Intervention de Philippe Marini

Réunion du 24 novembre 2012 à 14h30
Loi de finances pour 2013 — Article 12

Photo de Philippe MariniPhilippe Marini :

En cet instant, je voudrais attirer votre attention sur la situation de l’industrie automobile française et sur les risques liés au dispositif du malus tel qu’il nous est ici proposé.

Il est inutile, mes chers collègues, de rappeler les très graves difficultés que connaissent les marchés automobiles européens, dont les tendances sont de plus en plus inquiétantes : perte de 4 millions de voitures en cinq ans et effondrement des marchés d’Europe du Sud, sans compter les risques induits pour les sites industriels français.

Pour l’année 2013, nous pouvons nous attendre à une nouvelle phase de baisse des immatriculations tant sur le marché européen, profondément déprimé, que sur le marché domestique. Les constructeurs considèrent que les surcapacités européennes seraient de l’ordre de 20 %, ce qui entraîne un climat d’intense guerre des prix et une extrême sensibilité des consommateurs aux signaux qui leur sont adressés. Dans un tel contexte, mes chers collègues, j’estime que la forte hausse du malus automobile ici proposée tombe vraiment très mal. Elle peut même être considérée comme un signal fiscal dissuasif.

Nous connaissons tous les difficultés du groupe PSA et leurs effets sur l’emploi. Nous savons que la fabrication de certains véhicules ne permet de dégager que des marges très faibles. Les véhicules émettant moins de 155 grammes de dioxyde de carbone, au sens de l’article 12, correspondent au « cœur de gamme » de la production dudit groupe en France. Les ressauts de malus sur l’échelle des tranches, en particulier sur les tranches comprises entre 150 grammes et 155 grammes d’émission de dioxyde de carbone et entre 155 grammes et 175 grammes, peuvent avoir des conséquences économiques tout à fait significatives.
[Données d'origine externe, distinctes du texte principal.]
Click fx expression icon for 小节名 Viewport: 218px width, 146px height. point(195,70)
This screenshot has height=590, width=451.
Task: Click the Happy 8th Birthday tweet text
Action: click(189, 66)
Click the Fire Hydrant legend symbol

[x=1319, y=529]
Le présent projet de loi de finances prévoit cependant un quasi doublement du malus par rapport à l’année précédente, avec des ressauts, pour chacune des tranches citées, allant respectivement de 500 euros à 1 000 euros et de 750 euros à 1 500 euros.

Or ce sont bien ces deux tranches qui affectent le plus directement les véhicules produits sur les sites français qui se trouvent sur des segments extrêmement sensibles au signal-prix et sur lesquels les arbitrages des consommateurs, en vue de la décision finale d’achat, s’effectuent souvent à quelques centaines d’euros près.
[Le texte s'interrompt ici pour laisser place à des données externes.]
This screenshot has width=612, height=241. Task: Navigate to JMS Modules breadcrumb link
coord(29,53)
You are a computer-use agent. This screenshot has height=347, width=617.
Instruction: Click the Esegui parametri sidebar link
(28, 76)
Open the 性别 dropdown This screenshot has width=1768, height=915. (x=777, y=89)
Selon les constructeurs et les spécialistes, d’une manière générale, ce durcissement pourrait provoquer en 2013 la non-réalisation sur le marché français d’une vingtaine de milliers de ventes de véhicules particuliers – pour la majeure partie construits sur notre sol –, dont 7 000 compris dans les deux tranches les plus sensibles précitées.

Voilà pourquoi, monsieur le ministre, avant de voter l’amendement de suppression que M. de Montgolfier présentera au nom de notre groupe, je voulais vous livrer ces réflexions et, peut-être, faire infléchir le dispositif qui nous est proposé. Si nous n’y parvenions pas lors de l’examen du projet de loi de finances initiale, peut-être faudrait-il que ce dossier soit mieux traité dans le projet de loi de finances rectificative de fin d’année. Il pourrait s’agir, par exemple, de lisser la progression des malus affectant les tranches les plus sensibles. Il pourrait s’agir aussi de geler l’application du malus pendant une période d’observation au cours de l’année 2013, de manière à évaluer le coût réel des bonus annoncés au mois de juillet dernier, en particulier celui d’entre eux relatif aux véhicules purement électriques. En effet, la demande pour ce type de voiture est demeurée très faible : elle ne représente qu’environ 5 000 ventes sur les neuf premiers mois de l’année.

Mes chers collègues, je crois qu’il est utile de développer de manière cohérente notre approche tant fiscale qu’économique : il y va de la défense de l’emploi sur les sites français de l’industrie automobile.